● Set problem:
Copy out the following rows word for word.

● Given records:
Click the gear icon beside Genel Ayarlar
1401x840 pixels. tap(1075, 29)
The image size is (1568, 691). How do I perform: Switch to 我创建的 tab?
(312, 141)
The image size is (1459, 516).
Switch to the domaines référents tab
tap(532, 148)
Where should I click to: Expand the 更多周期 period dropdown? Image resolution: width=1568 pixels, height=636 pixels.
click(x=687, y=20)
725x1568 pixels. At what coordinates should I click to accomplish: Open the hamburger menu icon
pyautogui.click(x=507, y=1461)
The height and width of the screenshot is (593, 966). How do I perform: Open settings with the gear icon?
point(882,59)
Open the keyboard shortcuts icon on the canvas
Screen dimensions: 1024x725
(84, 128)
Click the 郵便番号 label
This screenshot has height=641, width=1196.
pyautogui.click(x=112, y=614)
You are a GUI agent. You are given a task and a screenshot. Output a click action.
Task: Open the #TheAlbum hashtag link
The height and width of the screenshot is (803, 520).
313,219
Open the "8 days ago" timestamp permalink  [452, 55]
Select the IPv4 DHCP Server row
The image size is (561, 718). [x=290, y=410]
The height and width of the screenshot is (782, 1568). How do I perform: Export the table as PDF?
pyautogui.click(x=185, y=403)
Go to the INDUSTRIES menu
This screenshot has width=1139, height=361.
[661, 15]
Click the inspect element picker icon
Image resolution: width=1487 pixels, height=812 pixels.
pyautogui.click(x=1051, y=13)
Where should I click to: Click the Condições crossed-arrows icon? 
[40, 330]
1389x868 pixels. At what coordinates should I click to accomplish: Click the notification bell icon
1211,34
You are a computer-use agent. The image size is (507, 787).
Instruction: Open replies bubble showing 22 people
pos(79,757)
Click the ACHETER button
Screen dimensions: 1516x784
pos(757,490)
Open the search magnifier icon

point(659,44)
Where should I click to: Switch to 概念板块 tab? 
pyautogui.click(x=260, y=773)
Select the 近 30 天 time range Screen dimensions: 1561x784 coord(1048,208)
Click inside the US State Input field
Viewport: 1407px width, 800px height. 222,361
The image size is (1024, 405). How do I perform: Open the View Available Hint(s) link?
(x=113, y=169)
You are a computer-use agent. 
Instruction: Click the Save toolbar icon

● Response below:
Click the gear icon beside Genel Ayarlar
1401x840 pixels. tap(1075, 29)
The image size is (1568, 691). How do I perform: Switch to 我创建的 tab?
(312, 141)
The image size is (1459, 516).
Switch to the domaines référents tab
tap(532, 148)
Where should I click to: Expand the 更多周期 period dropdown? Image resolution: width=1568 pixels, height=636 pixels.
click(x=687, y=20)
725x1568 pixels. At what coordinates should I click to accomplish: Open the hamburger menu icon
pyautogui.click(x=507, y=1461)
The height and width of the screenshot is (593, 966). How do I perform: Open settings with the gear icon?
point(882,59)
Open the keyboard shortcuts icon on the canvas
Screen dimensions: 1024x725
(84, 128)
Click the 郵便番号 label
This screenshot has height=641, width=1196.
pyautogui.click(x=112, y=614)
You are a GUI agent. You are given a task and a screenshot. Output a click action.
Task: Open the #TheAlbum hashtag link
The height and width of the screenshot is (803, 520).
313,219
Open the "8 days ago" timestamp permalink  [452, 55]
Select the IPv4 DHCP Server row
The image size is (561, 718). [x=290, y=410]
The height and width of the screenshot is (782, 1568). How do I perform: Export the table as PDF?
pyautogui.click(x=185, y=403)
Go to the INDUSTRIES menu
This screenshot has width=1139, height=361.
[661, 15]
Click the inspect element picker icon
Image resolution: width=1487 pixels, height=812 pixels.
pyautogui.click(x=1051, y=13)
Where should I click to: Click the Condições crossed-arrows icon? 
[40, 330]
1389x868 pixels. At what coordinates should I click to accomplish: Click the notification bell icon
1211,34
You are a computer-use agent. The image size is (507, 787).
Instruction: Open replies bubble showing 22 people
pos(79,757)
Click the ACHETER button
Screen dimensions: 1516x784
pos(757,490)
Open the search magnifier icon

point(659,44)
Where should I click to: Switch to 概念板块 tab? 
pyautogui.click(x=260, y=773)
Select the 近 30 天 time range Screen dimensions: 1561x784 coord(1048,208)
Click inside the US State Input field
Viewport: 1407px width, 800px height. 222,361
The image size is (1024, 405). How do I perform: Open the View Available Hint(s) link?
(x=113, y=169)
You are a computer-use agent. 
Instruction: Click the Save toolbar icon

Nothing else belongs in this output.